Exercise details
Set down every record below exactly as it stands, with the pictures omitted.

Input records
━━━
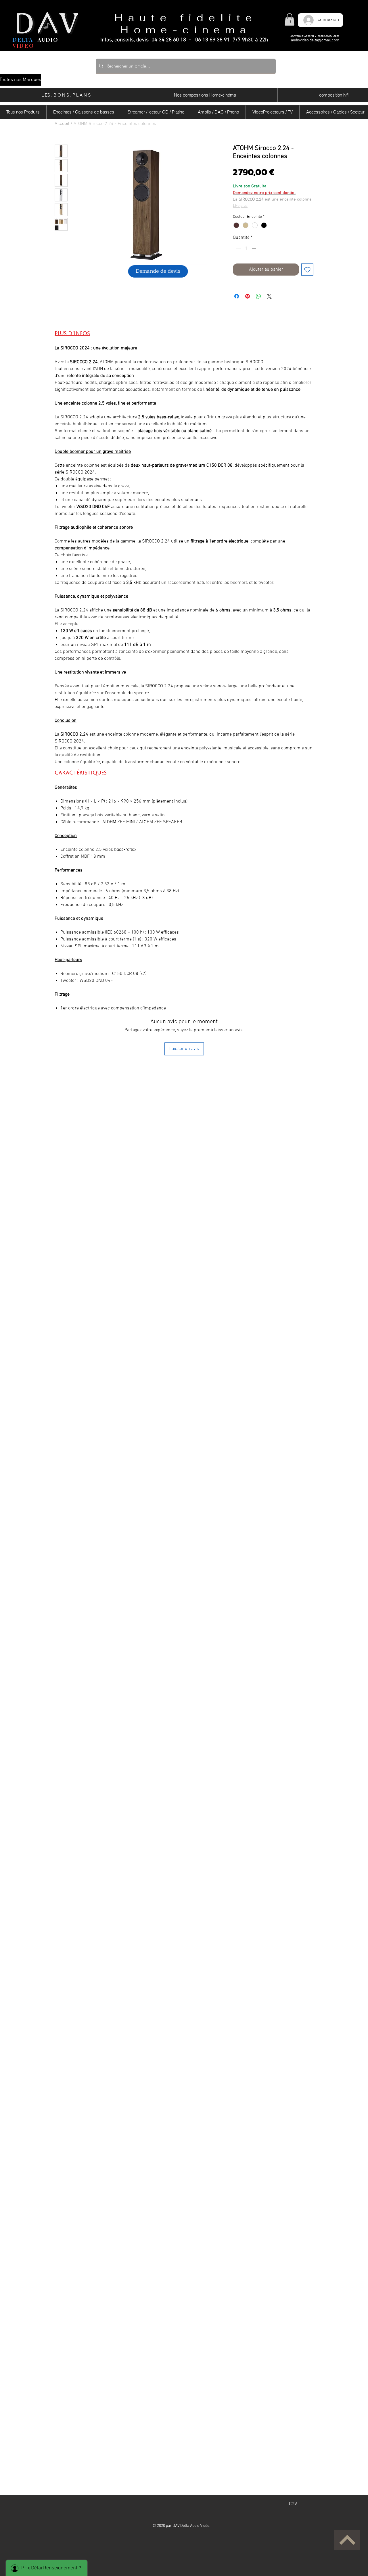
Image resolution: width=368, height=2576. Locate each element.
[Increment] (254, 248)
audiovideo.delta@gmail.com (315, 40)
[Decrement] (238, 248)
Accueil (62, 124)
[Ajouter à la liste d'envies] (307, 269)
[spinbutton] (246, 248)
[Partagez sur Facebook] (236, 296)
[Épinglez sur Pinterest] (247, 296)
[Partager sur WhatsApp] (258, 296)
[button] (289, 19)
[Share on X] (269, 296)
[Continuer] (347, 2540)
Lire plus (240, 205)
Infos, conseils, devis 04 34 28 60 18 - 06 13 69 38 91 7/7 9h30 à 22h (184, 40)
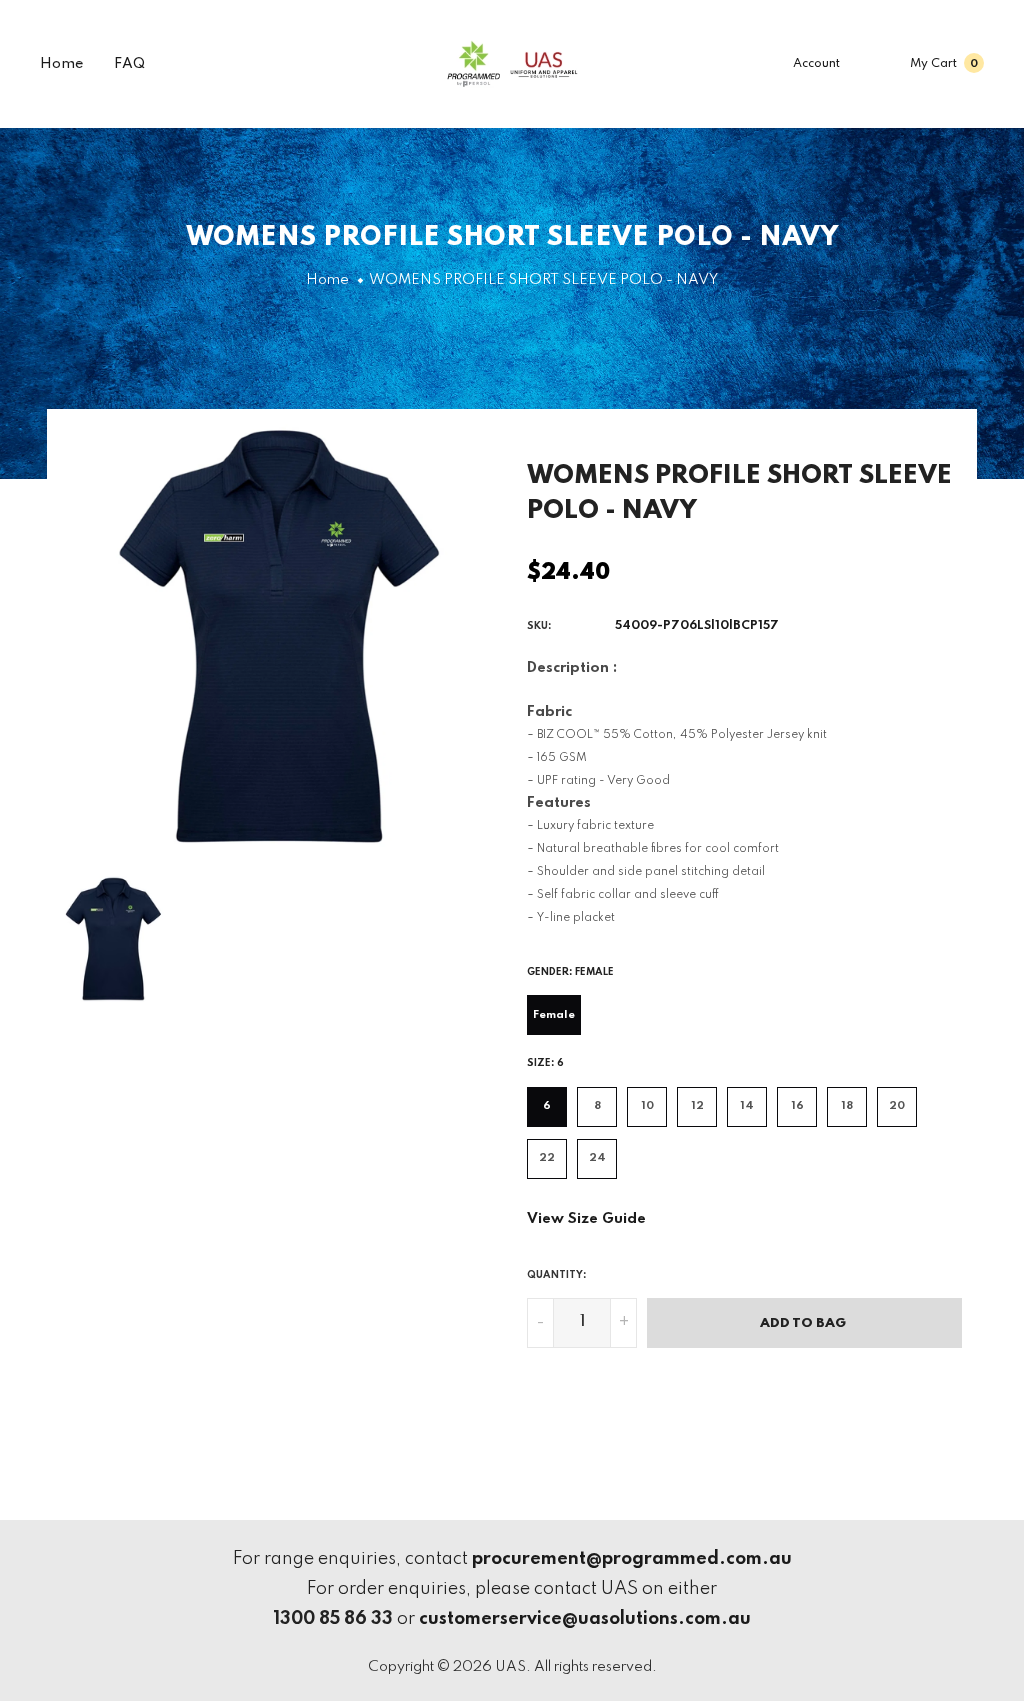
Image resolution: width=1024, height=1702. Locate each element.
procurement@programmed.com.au (632, 1559)
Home (62, 64)
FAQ (129, 64)
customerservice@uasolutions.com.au (585, 1619)
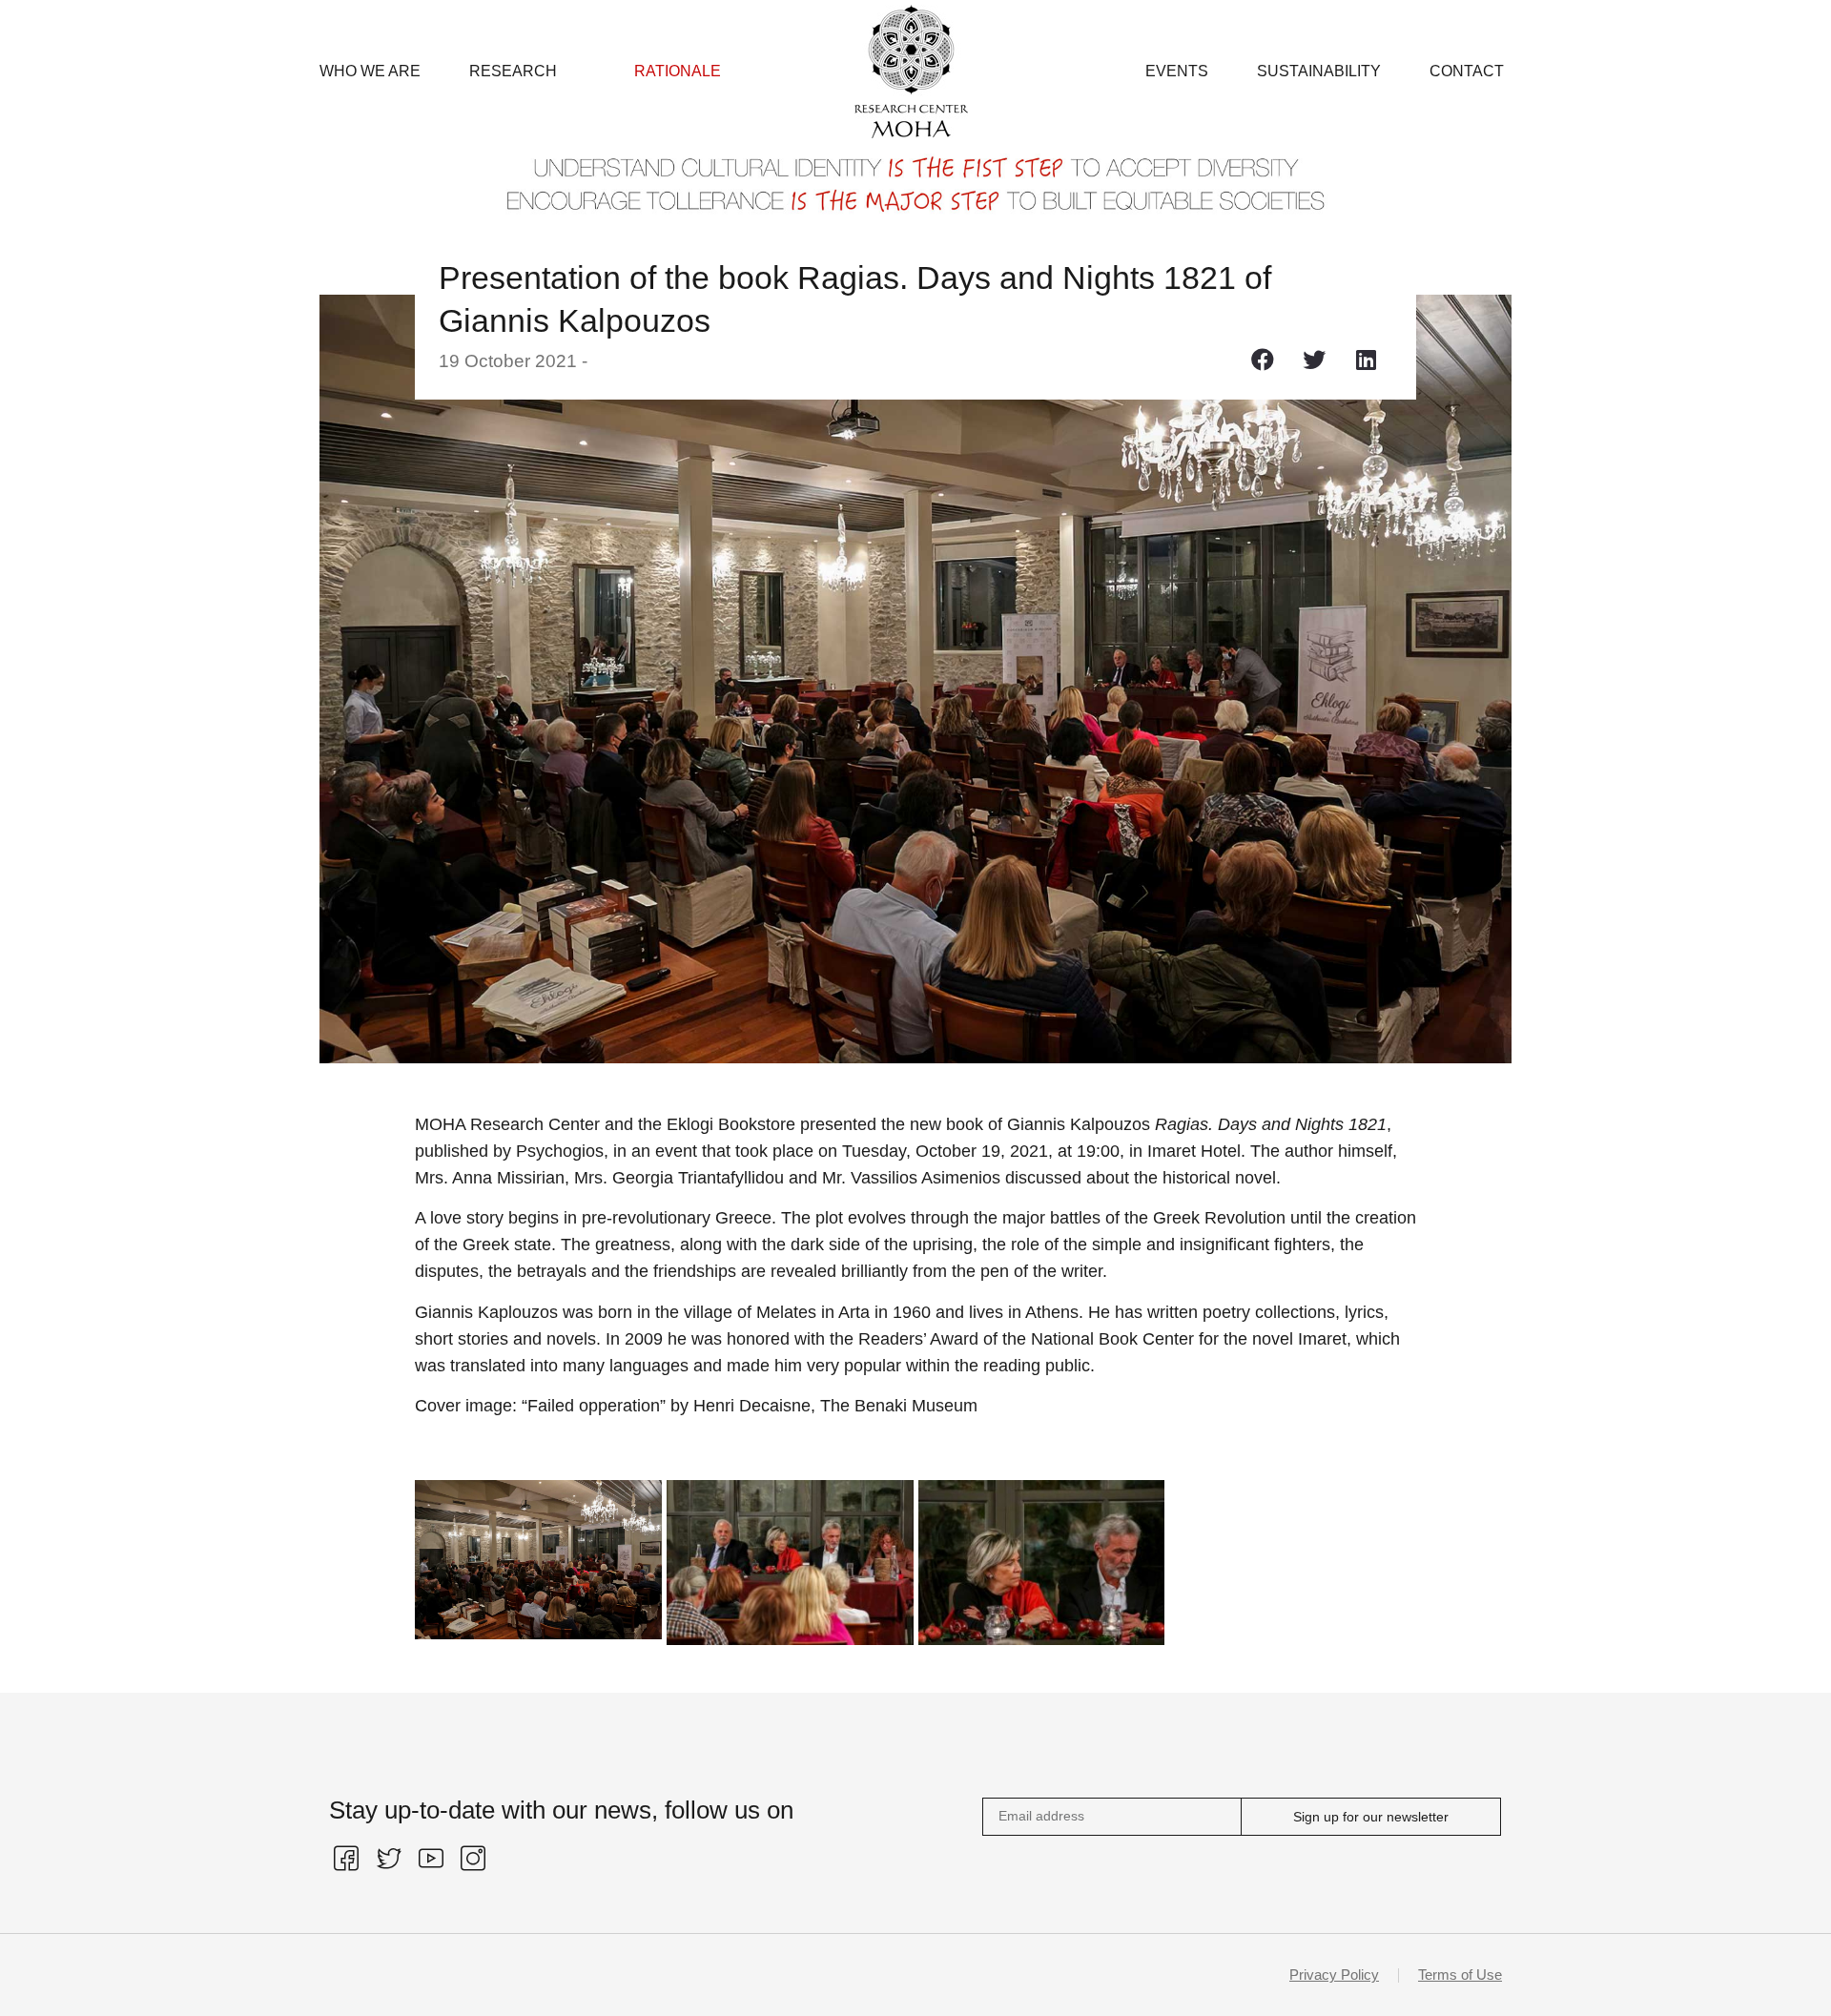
━━━
Exercise response
Image resolution: width=368, height=2576. Locate each element.
[Increment] (254, 248)
audiovideo.delta@gmail.com (315, 40)
[Decrement] (238, 248)
Accueil (62, 124)
[Ajouter à la liste d'envies] (307, 269)
[spinbutton] (246, 248)
[Partagez sur Facebook] (236, 296)
[Épinglez sur Pinterest] (247, 296)
[Partager sur WhatsApp] (258, 296)
[button] (289, 19)
[Share on X] (269, 296)
[Continuer] (347, 2540)
Lire plus (240, 205)
Infos, conseils, devis 04 34 28 60 18 - 06 13 69 38 91 7/7 9h30 à 22h (184, 40)
Image resolution: width=1024, height=1702. Locate each element.
procurement@programmed.com.au (632, 1559)
Home (62, 64)
FAQ (129, 64)
customerservice@uasolutions.com.au (585, 1619)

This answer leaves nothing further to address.